Repeat every line of the material, character for character.
[[ Working data open ]]
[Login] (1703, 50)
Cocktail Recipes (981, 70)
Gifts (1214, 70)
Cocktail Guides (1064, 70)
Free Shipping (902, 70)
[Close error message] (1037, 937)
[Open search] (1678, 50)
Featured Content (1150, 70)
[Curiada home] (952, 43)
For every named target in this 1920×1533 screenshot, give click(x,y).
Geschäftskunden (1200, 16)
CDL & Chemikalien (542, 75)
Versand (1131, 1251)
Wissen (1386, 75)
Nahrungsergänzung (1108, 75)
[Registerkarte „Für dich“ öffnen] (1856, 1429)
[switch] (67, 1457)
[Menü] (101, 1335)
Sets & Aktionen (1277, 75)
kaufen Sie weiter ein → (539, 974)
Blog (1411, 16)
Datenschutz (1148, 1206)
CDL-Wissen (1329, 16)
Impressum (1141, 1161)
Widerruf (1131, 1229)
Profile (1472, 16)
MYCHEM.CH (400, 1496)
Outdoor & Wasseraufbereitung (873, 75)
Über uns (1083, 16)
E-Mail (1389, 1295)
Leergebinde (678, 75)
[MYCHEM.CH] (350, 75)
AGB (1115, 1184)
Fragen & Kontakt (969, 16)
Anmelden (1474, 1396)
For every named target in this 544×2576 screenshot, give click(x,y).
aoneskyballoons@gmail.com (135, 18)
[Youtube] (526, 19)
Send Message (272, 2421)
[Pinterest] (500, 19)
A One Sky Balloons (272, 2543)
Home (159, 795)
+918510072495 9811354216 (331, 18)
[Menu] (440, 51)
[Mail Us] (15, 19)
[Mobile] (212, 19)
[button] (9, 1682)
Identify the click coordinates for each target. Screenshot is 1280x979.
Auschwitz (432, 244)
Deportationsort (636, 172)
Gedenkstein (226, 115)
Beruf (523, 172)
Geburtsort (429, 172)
[[ Working data closed ]]
**Output for this exercise:**
[Login] (1703, 50)
Cocktail Recipes (981, 70)
Gifts (1214, 70)
Cocktail Guides (1064, 70)
Free Shipping (902, 70)
[Close error message] (1037, 937)
[Open search] (1678, 50)
Featured Content (1150, 70)
[Curiada home] (952, 43)
For every named target in this 1920×1533 screenshot, give click(x,y).
Geschäftskunden (1200, 16)
CDL & Chemikalien (542, 75)
Versand (1131, 1251)
Wissen (1386, 75)
Nahrungsergänzung (1108, 75)
[Registerkarte „Für dich“ öffnen] (1856, 1429)
[switch] (67, 1457)
[Menü] (101, 1335)
Sets & Aktionen (1277, 75)
kaufen Sie weiter ein → (539, 974)
Blog (1411, 16)
Datenschutz (1148, 1206)
CDL-Wissen (1329, 16)
Impressum (1141, 1161)
Widerruf (1131, 1229)
Profile (1472, 16)
MYCHEM.CH (400, 1496)
Outdoor & Wasseraufbereitung (873, 75)
Über uns (1083, 16)
E-Mail (1389, 1295)
Leergebinde (678, 75)
[MYCHEM.CH] (350, 75)
AGB (1115, 1184)
Fragen & Kontakt (969, 16)
Anmelden (1474, 1396)
For every named target in this 544×2576 screenshot, give click(x,y).
aoneskyballoons@gmail.com (135, 18)
[Youtube] (526, 19)
Send Message (272, 2421)
[Pinterest] (500, 19)
A One Sky Balloons (272, 2543)
Home (159, 795)
+918510072495 9811354216 (331, 18)
[Menu] (440, 51)
[Mail Us] (15, 19)
[Mobile] (212, 19)
[button] (9, 1682)
Identify the click coordinates for each target. Screenshot is 1280x979.
Auschwitz (432, 244)
Deportationsort (636, 172)
Gedenkstein (226, 115)
Beruf (523, 172)
Geburtsort (429, 172)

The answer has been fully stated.